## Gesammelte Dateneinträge
⁂

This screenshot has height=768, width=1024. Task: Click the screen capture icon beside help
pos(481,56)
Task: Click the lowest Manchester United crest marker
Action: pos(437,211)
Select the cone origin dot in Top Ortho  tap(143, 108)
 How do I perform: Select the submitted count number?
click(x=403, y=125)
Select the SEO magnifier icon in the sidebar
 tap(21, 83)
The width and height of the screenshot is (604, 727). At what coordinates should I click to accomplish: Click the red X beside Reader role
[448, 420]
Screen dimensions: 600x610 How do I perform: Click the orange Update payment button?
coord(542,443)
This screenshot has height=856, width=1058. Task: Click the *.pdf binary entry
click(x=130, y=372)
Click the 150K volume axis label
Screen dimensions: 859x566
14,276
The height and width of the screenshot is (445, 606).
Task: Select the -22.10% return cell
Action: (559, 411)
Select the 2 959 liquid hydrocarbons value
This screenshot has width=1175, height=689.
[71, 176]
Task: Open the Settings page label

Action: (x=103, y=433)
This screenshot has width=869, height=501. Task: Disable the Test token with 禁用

⁂

## Aufgabe und Vorgaben
Kopiere alle Einträge oben Zeile für Zeile ohne jede Änderung.

## Lösung der Aufgabe
This screenshot has height=768, width=1024. Task: Click the screen capture icon beside help
pos(481,56)
Task: Click the lowest Manchester United crest marker
Action: pos(437,211)
Select the cone origin dot in Top Ortho  tap(143, 108)
 How do I perform: Select the submitted count number?
click(x=403, y=125)
Select the SEO magnifier icon in the sidebar
 tap(21, 83)
The width and height of the screenshot is (604, 727). At what coordinates should I click to accomplish: Click the red X beside Reader role
[448, 420]
Screen dimensions: 600x610 How do I perform: Click the orange Update payment button?
coord(542,443)
This screenshot has height=856, width=1058. Task: Click the *.pdf binary entry
click(x=130, y=372)
Click the 150K volume axis label
Screen dimensions: 859x566
14,276
The height and width of the screenshot is (445, 606).
Task: Select the -22.10% return cell
Action: (559, 411)
Select the 2 959 liquid hydrocarbons value
This screenshot has width=1175, height=689.
[71, 176]
Task: Open the Settings page label

Action: (x=103, y=433)
This screenshot has width=869, height=501. Task: Disable the Test token with 禁用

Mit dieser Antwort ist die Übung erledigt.